Волнуясь, переступил он порог директорского кабинета.
— Пожалуйте! — пригласил его академик.
Тамаз подошел к столу, заваленному книгами. Давид Боцвадзе накладывал резолюции на какие-то бумаги.
— Эх, сынок, ученый не должен терять времени на подобные дела. В моем возрасте это еще куда ни шло. Разум уже не так остер, как в молодости. Много способных ученых сгубила должность. Запомни мои слова. Чего стоишь над головой, садись.
Тамаз сел. Он оттягивал начало разговора и уже раскаивался, что пришел сюда. Потом решил не говорить о том, что привело его, придумать что-нибудь, но ничего не приходило в голову.
— Говори быстренько, зачем пожаловал. Скоро сам архангел Гавриил явится по мою душу, а у меня дел непочатый край.

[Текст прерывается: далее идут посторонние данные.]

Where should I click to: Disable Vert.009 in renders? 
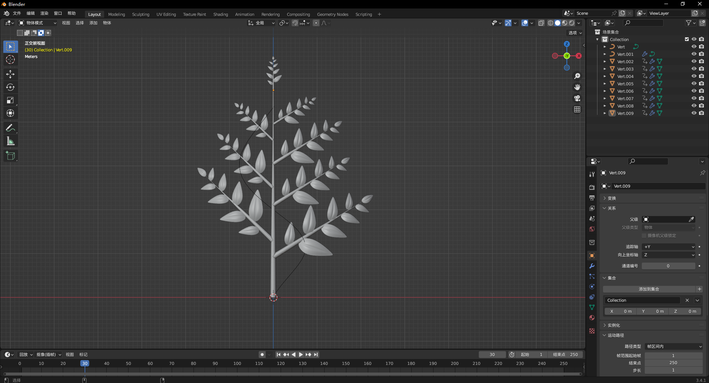tap(701, 113)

— Мне неудобно просить вас, поймите меня правильно…
Старый академик заметил волнение Тамаза.
— Выкладывай прямо, что случилось?
— Я сижу с Александром Кобидзе… — начал Тамаз и покраснел.
— Понимаю, понимаю, о чем речь. За множеством дел совсем забыл об этом. Почему не напомнил до сих пор? Сейчас же распоряжусь освободить для тебя комнату референта. Там будешь сидеть один, и никто не будет мешать. А нового референта посадят к Кобидзе.

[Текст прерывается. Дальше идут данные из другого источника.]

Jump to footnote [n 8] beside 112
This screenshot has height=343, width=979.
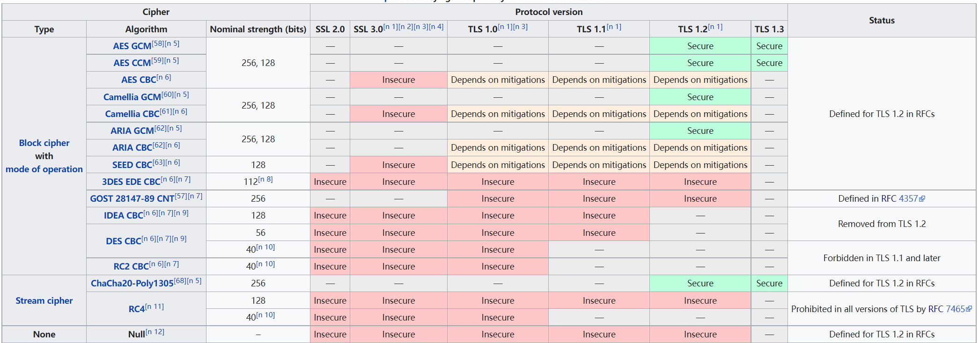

— Благодарю вас, но, если позволите, еще одна просьба.
— Ради бога. Не стесняйся.
— Боюсь, Кобидзе обидится, если до него дойдет, что я был у вас.
Академик засмеялся:
— Если вы не надеетесь на мою скромность…
— Нет, что вы! Но, может быть, мне лучше завтра перебраться в другую комнату?..

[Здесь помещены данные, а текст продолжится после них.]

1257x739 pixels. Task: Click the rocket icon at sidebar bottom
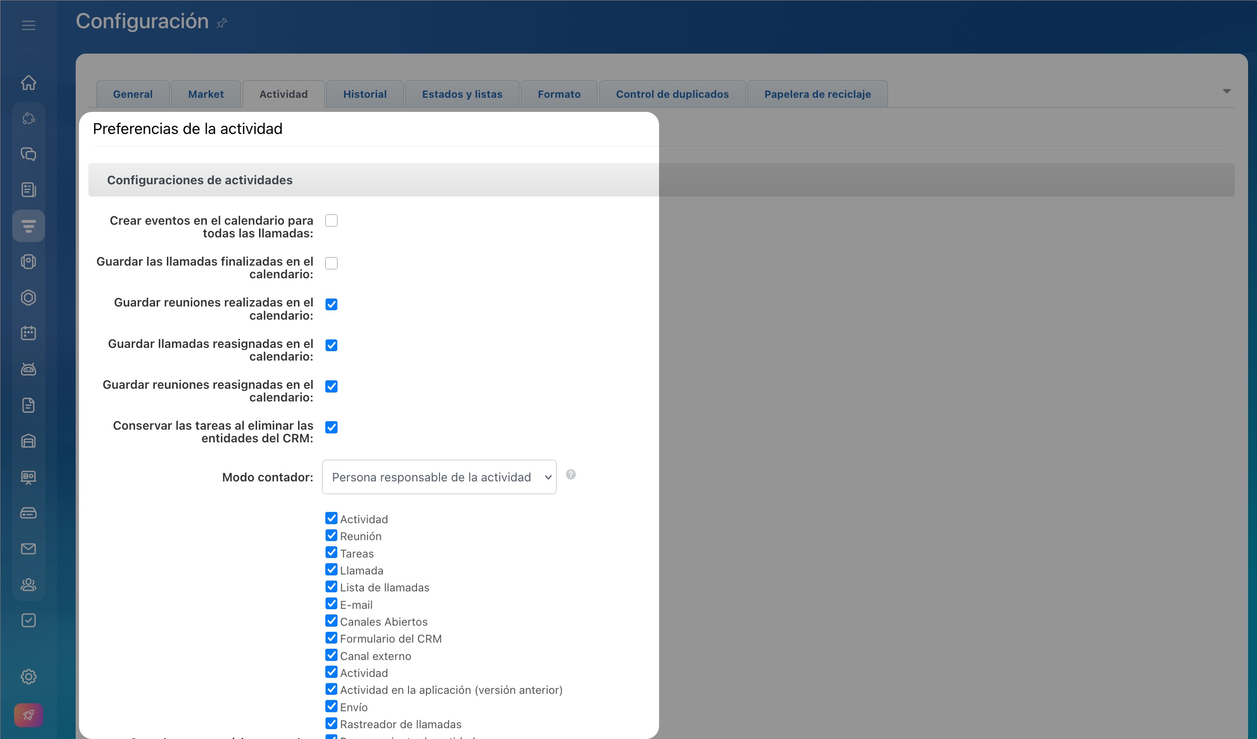point(28,715)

— Пожалуйста, как вам удобней.
На следующий день Тамаз уже сидел в маленькой комнате референта. Окно ее тоже выходило в сад. Отныне стоило ему закрыть за собой тяжелую, резную дверь, как счастливее его не было никого на свете. Только одно смущало, ему казалось, что заведующему лабораторией известно все, и он старался как можно реже сталкиваться с Кобидзе. Но однажды ему пришлось обратиться к Александру с просьбой позволить взять домой «Курс аналитической геометрии». Библиотека в тот день почему-то не работала, и Тамаз решил воспользоваться книгой из лаборатории.
— Домой не могу дать! — резко отказал Кобидзе.
— Я завтра утром верну, батоно Александр.
— Домой не дам, и все тут!
— Почему, батоно Александр, вы не доверяете мне?
— Не доверяю?! — страшным голосом взревел вдруг Кобидзе. Глаза его помутнели, подбородок скривился, щека задергалась. — С чего вы взяли, что не доверяю?!
Двое ученых, занимавшихся в лаборатории, обеспокоенно вскочили с места.
— Откуда вы взяли, что я вам не доверяю?! Почему вы решили, что не доверяю?!
Александр схватил Тамаза за горло. Яшвили отбивался, но не смог высвободиться из сильных рук Кобидзе. Очки Тамаза слетели на пол, и он беспомощно моргал глазами.
— Кто вам сказал, что не доверяю?! — ревел Кобидзе.
Сбежались сотрудники, ухватили Кобидзе сзади. Через минуту он бился в их руках, стараясь вырваться, но его держали крепко.
— Почему вы думаете, что не доверяю?! — с пеной у рта кричал заведующий, выкатив совершенно безумные глаза.
Кто-то вызвал «скорую помощь». Александра Кобидзе увезли в психиатрическую клинику.
Дежурный врач, красивая женщина лет тридцати пяти, окинув любопытным взглядом Отара Нижарадзе, достала историю болезни. Задавал вопросы Тамаз, но, отвечая, врач упорно обращалась к Отару, словно разговаривала с ним одним.
— У Кобидзе тяжелая форма психического расстройства. Он поступает к нам вторично, — поднеся к губам карандаш, спокойно пояснила врач, не сводя глаз с Отара.
— Вторично? — Тамаз был удивлен.
— Да, вторично. — Врач взглянула наконец и на пего. — Он ваш родственник?